Today was tricky. It was my husband's birthday so we tried to do celebratory things but I still haven't made it to the grocery store so I ate poorly, though technically within W30 limits. We spent the day at the Science Museum, which was great, and I brought snacks but not enough so we ended up buying lunch there. Eating at home is so much easier and cheaper. (Sigh.)
I was so hungry for breakfast at 8 a.m. I almost forgot to take a picture for us. My usual scramble with less fixings. Frozen spinach, tomatoes, salsa, sauerkraut, Sunny Paris seasoning, 2 eggs, all cooked in ghee.
Mid-morning I had a banana and some plantain chips. Lunch was at 12:40 p.m. It was a tiny, sorry excuse for a salad with chicken and a hard-boiled egg. No dressing and no vegetables other than lettuce and a few mealy diced tomatoes. Oh well. It was food from a museum that caters to children. I should have been more prepared.
I had a little leftover chicken pozole when I got home at 4:00 p.m. and then we had proper dinner at 5:45: Agra Culture salad with chicken, avocado, radishes, tomatoes, sunflower seeds, and sweet potato wedges. Local D'Lish started selling deli items from Agra Culture a couple months ago. The family and I have been eating the expired sandwiches and soups that the other staff don't take home and I think they're pretty good.
Tomorrow I need to kick off another "Back on Track" streak. It will not involve making more chicken. I really don't like chicken that much (except for this revelation). This week's going to be a porky one. Here is my tentative plan:
Breakfasts as usual.
Day 23, Tuesday: PWO chia bites or an apple with sun butter. Lunch will be salad greens, baked sweet potato topped with chicken pozole. For dinner, cabbage fried in ghee with poppyseeds (this is a recipe from Amy Thielen's cookbook, which I've currently got checked out from the library) and some Ina Garten prosciutto-wrapped pork tenderloins with Kim Boyce's butternut squash-apple compote. Sort of. I'm getting inspiration from cookbooks that I haven't spent time with in a while. That's been an unexpected benefit of Whole30ing.
Day 24, Wednesday: PWO chia bites or apple with sun butter. Loaded salad for lunch with chicken and avocado. Dinner will include leftover pork tenderloin, cabbage, and potato rosti.
Day 25, Thursday: Salad with leftover meat or tuna burgers for lunch. Ambitious goal at the moment is a variation on these curried scallops, spiced potatoes with mint, and something I call "butternut saag" that I've made three times and have been meaning to put on this blog for ages but just haven't yet. It's Chef Edith at her best though, so I'll try to make it happen for reals this week!
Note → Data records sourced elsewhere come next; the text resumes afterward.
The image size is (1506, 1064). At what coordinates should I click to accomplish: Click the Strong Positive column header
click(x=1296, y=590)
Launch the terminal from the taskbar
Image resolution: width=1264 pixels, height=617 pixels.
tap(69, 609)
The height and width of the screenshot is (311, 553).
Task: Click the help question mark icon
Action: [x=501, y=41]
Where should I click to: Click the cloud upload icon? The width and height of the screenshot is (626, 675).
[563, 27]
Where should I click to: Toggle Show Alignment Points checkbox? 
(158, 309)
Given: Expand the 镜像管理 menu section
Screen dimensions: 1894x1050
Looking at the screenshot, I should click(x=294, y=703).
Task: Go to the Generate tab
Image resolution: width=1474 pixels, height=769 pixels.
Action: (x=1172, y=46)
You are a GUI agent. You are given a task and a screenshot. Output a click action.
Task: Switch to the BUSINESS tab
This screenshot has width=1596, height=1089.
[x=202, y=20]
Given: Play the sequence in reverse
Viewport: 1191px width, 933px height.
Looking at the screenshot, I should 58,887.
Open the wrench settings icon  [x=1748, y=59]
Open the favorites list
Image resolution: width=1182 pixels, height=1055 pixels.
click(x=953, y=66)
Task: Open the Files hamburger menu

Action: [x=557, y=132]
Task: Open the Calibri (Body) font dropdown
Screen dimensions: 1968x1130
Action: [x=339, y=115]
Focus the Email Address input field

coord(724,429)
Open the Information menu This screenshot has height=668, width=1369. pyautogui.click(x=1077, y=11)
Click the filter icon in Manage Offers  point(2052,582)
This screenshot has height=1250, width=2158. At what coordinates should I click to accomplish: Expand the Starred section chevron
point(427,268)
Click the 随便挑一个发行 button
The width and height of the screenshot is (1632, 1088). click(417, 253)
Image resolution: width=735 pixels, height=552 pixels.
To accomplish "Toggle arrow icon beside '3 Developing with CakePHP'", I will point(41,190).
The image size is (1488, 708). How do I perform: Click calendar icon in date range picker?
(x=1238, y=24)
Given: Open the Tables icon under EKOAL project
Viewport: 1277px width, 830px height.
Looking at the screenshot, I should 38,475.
Day 26 is Good Friday. The Whole30 folks frown on fasting. I have my priorities nonetheless and Jesus trumps Paleo. Catholic fasting allows for at most one small meal plus two small snacks which combined do not constitute a whole meal. I am thinking eggs for breakfast, some almonds and a fruit in the afternoon, and a tuna cake in the evening.
Day 27, Saturday: For lunch, carrot-ginger soup and a big salad. That morning I will finally be making Nom Nom Paleo's Kalua Pig in my slow cooker, so that will feed my family on Saturday night (with plantain tortillas, magic green sauce, and date cole slaw), and hopefully get me through the rest of my Whole30!
Day 28, Easter Sunday. I am not sure what I will be eating on this day. It might be a big salad or veggie soup and other makeshift food alongside the sides that happen to be W30 compliant at our Easter gathering.
I still have to think a little more about Days 29 and 30 (and beyond). Other than having carrot-ginger soup and Kalua pork on hand - and making chicken livers! - I'm not sure how I'll be wrapping things up. I might just ride it out being resourceful or I might go out with a culinary bang. Either way, you'll be the first to know. And now I really must go grocery shopping.